> Exercise directions
The task calls for the lines below from the line with "The width and" to the line with "608x462 pixels. How", both ends included, copied exactly, without any pictures.
____ Material to process
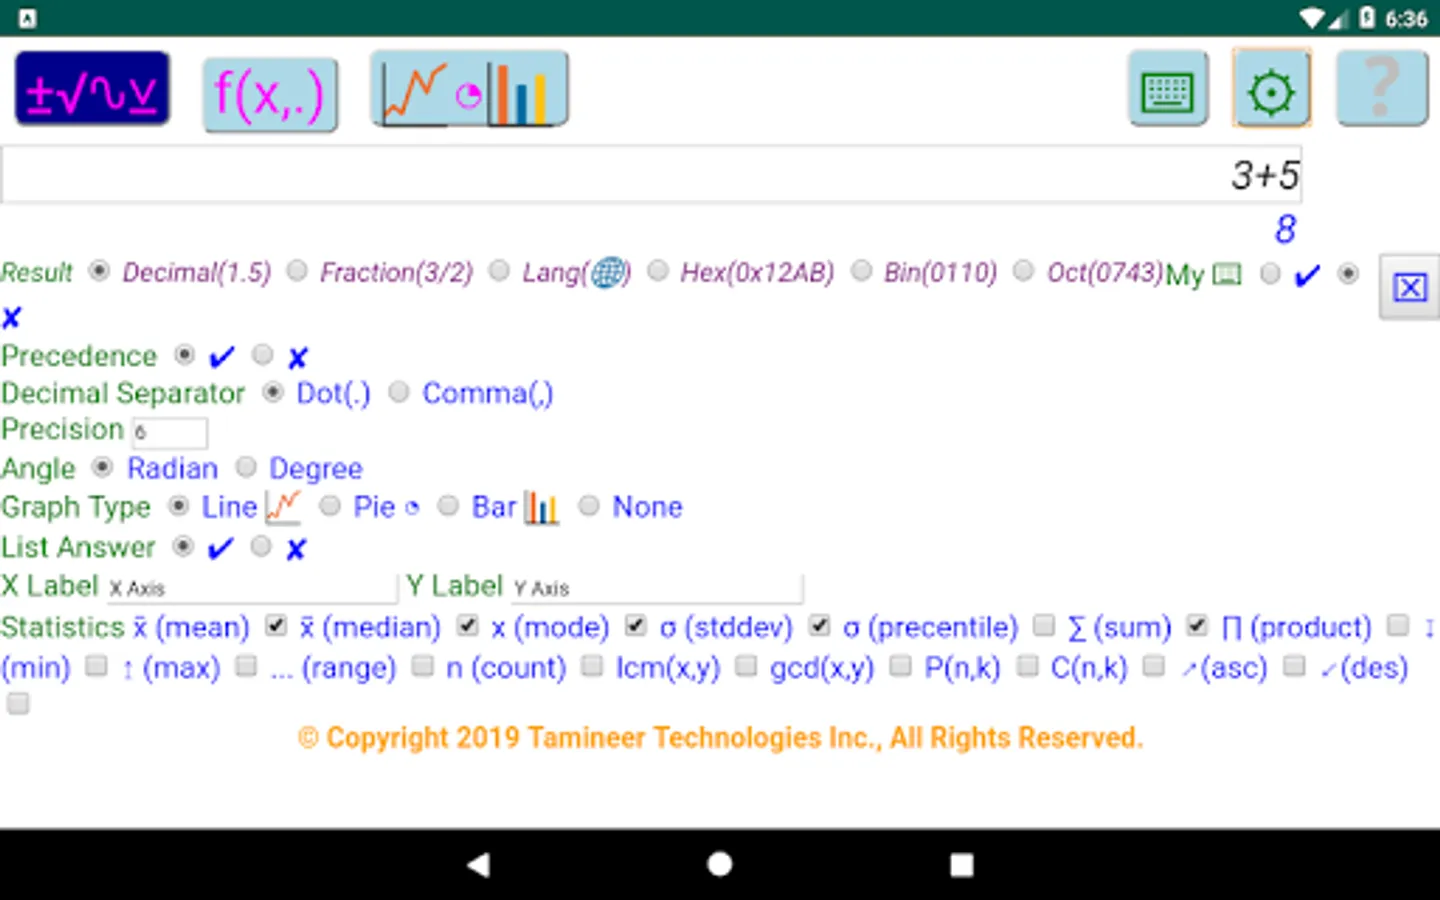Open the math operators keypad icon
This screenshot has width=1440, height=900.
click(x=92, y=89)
________
____ Material to process
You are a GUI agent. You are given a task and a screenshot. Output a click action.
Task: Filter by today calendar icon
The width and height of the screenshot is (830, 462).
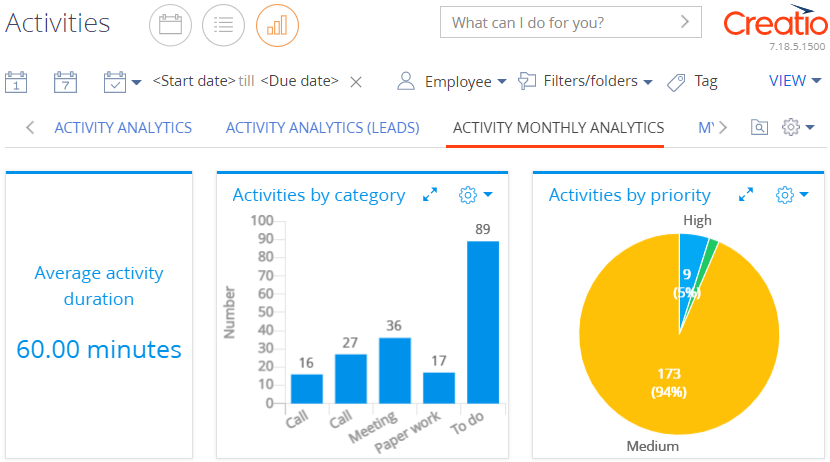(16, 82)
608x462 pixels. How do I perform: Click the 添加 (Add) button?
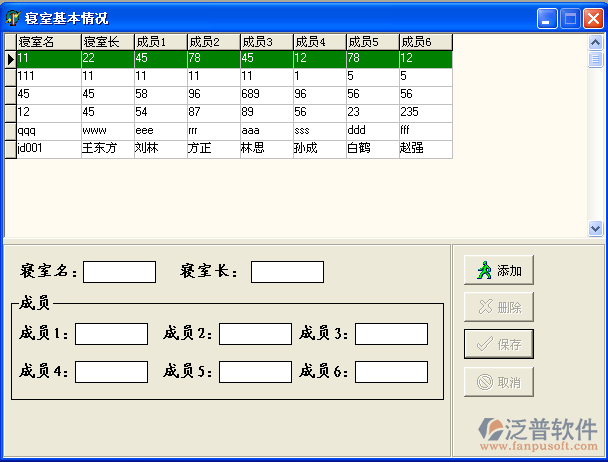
________
____ Material to process
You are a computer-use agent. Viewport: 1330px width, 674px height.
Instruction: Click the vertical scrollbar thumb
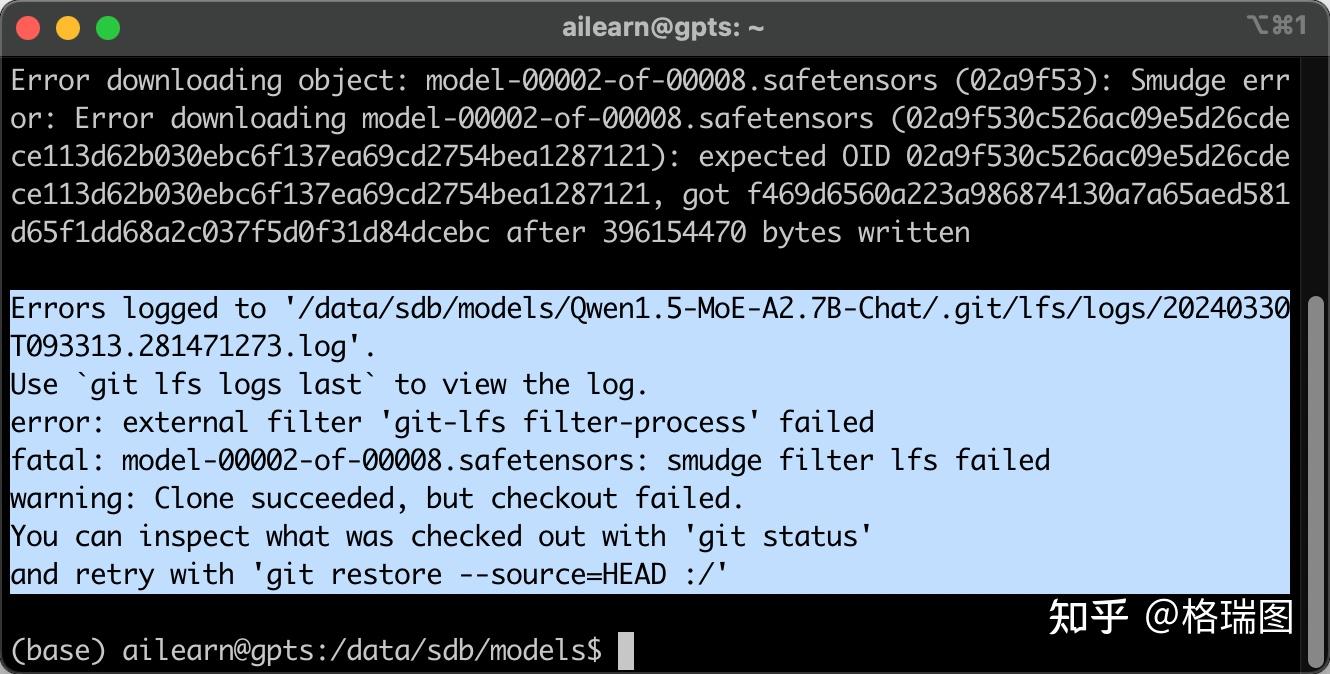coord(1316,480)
________
> Worked solution
The width and height of the screenshot is (830, 462).
(16, 82)
608x462 pixels. How do I perform: Click the 添加 (Add) button?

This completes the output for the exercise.